We need to click the mouse on the filename if we wish to open it. Otherwise, the file is safely tucked away inside some folder, somewhere: Part of the many seldom-opened files in the mental computer. However, the numerous haunting memories conti-nue as ‘current’ files. Something in each one of them remains to be finished. It may well be an apology that was due. It could also be an unwillingness on our part to accept a loss. It may well be that a part of the mind continues to deny the reality of that particular event.

With each ounce of resistance, the episode nags us even more with its haunting presence.

Even without such strongly evocative feelings, the merest twinge of regret about a past event (why didn’t I qualify for that post?) is enough to bring it periodically into our focus.

Whatever the case, that niggling file is always open in the mental computer screen. We call it to our attention, effortlessly. All it takes is a lull in the external hub of life for the file to flash painfully across our relentless monitors.

We can, at best, minimise those files. But they get restored with a mere touch on the mind’s button. And all those unwanted emotions sweep through the mind, creating havoc within us, even though the trigger is safely embedded way back in the past.

As sole operators of the ‘files’ that trouble us, we have it in our power to ‘complete’ those files and save them, too, in that folder tucked away in the recesses of the mind. But to do that, we will have to let go of some of the pride, hurt, guilt, resentment or whichever emotion is coming in the way of our ‘completing’ that file.

We will have to embrace the loss, be it of a person, possession or our own self-image. Far more important than any external manifestation of our closing that file — a mere verbal apology will not complete the file if we are still seething with resentment — is our own inner total acceptance of all that it throws up within us.

If we are unable to forgive that ‘cruel wrongdoer’, how completely can we embrace our own inability to forgive? If that humiliating loss of self-esteem is unforgettable, how lovingly can we accept that humiliated self within us? For, until we can do that, unreservedly and unabashedly, we can be sure that those incomplete files will keep rearing their ugly heads, from time to time.

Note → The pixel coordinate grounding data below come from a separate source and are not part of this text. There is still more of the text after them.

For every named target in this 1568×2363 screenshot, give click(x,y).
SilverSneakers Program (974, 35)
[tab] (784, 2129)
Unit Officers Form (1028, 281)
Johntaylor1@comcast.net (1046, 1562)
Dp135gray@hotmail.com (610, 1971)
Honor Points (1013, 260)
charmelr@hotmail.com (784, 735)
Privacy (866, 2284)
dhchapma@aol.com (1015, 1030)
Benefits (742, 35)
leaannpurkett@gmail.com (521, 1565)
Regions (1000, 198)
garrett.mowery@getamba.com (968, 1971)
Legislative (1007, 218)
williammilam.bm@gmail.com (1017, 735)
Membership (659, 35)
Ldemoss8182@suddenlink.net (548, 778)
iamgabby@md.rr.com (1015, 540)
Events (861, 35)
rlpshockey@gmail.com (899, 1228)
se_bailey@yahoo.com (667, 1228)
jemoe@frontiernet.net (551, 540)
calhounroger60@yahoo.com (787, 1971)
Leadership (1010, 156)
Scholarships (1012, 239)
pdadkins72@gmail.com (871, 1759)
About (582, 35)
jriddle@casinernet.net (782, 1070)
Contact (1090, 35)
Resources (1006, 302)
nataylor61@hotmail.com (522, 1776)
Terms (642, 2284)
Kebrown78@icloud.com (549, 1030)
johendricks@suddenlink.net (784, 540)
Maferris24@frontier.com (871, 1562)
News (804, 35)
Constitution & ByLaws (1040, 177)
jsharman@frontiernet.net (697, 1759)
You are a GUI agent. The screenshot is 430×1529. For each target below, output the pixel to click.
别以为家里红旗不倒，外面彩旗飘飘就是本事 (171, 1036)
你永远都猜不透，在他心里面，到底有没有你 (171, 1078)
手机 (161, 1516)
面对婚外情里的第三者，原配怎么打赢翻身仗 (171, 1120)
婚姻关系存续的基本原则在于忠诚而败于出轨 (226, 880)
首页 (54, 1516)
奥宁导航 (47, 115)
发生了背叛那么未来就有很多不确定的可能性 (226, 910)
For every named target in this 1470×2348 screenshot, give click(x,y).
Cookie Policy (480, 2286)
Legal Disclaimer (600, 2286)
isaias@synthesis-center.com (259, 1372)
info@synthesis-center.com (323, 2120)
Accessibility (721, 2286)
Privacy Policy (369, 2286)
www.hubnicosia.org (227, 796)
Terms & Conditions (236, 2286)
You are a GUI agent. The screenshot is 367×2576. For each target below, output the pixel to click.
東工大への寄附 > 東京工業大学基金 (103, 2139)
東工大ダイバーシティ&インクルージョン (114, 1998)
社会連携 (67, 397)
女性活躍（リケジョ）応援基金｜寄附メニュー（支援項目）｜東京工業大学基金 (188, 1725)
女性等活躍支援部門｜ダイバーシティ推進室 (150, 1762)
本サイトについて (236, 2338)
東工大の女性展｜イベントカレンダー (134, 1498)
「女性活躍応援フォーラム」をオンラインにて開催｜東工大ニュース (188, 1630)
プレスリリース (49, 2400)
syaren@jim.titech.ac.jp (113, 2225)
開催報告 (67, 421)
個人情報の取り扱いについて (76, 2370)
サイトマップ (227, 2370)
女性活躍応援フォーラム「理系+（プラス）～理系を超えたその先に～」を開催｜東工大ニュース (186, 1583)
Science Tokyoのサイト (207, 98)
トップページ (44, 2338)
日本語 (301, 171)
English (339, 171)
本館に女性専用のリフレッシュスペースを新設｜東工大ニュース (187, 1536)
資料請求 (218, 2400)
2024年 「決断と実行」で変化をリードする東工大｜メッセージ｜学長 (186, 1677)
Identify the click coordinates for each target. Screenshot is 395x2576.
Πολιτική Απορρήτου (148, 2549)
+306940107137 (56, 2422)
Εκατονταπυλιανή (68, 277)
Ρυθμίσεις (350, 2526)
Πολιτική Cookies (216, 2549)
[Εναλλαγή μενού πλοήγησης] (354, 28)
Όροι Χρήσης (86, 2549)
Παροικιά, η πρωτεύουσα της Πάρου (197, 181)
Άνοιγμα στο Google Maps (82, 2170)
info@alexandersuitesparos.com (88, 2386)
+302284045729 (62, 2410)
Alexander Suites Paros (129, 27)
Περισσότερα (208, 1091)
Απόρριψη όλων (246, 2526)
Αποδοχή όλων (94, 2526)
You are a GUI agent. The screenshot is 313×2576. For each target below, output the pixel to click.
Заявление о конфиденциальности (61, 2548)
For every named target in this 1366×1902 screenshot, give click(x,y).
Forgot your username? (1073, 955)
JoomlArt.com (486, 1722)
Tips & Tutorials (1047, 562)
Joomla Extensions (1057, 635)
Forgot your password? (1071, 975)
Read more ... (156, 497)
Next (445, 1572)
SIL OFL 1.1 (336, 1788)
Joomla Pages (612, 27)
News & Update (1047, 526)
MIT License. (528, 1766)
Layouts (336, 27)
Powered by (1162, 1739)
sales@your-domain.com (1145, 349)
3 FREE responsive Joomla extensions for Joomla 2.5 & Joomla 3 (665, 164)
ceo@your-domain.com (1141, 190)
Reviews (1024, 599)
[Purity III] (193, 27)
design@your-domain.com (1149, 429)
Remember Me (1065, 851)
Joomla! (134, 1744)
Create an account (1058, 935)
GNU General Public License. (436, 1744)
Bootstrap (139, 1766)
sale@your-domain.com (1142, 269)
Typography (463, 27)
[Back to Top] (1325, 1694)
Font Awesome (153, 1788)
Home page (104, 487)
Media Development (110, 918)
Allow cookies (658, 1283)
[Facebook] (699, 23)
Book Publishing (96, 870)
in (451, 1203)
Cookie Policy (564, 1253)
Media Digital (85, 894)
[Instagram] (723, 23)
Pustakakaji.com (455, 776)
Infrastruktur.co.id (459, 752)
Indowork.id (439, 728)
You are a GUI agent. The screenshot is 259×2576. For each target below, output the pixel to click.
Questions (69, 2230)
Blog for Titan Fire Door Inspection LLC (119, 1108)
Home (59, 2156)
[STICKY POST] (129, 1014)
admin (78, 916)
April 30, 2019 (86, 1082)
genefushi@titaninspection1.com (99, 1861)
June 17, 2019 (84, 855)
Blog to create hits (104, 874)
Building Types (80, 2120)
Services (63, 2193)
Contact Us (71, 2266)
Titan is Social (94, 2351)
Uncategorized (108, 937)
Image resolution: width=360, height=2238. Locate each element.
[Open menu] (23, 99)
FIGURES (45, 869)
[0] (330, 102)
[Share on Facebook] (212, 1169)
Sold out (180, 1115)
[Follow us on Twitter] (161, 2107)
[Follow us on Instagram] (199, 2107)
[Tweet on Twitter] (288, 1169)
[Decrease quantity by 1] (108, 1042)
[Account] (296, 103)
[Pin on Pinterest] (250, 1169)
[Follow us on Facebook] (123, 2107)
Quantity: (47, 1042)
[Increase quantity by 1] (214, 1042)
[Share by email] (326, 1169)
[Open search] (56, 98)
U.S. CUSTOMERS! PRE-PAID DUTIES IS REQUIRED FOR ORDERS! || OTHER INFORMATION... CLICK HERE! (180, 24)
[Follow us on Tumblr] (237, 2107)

Each religion has its own prescription for this kind of ‘completion’. Confession, forgiveness, mindfulness, conscious acceptance — all these are different ways of telling those open files to close. For this is one computer that never shuts down: Not even when we sleep. Our troubled dreams testify to that.

So each time you are haunted by an unpleasant memory recognise that it is your inner self’s way of pointing to you the unfinished business that you still have: It is up to you to make use of the present to close the past.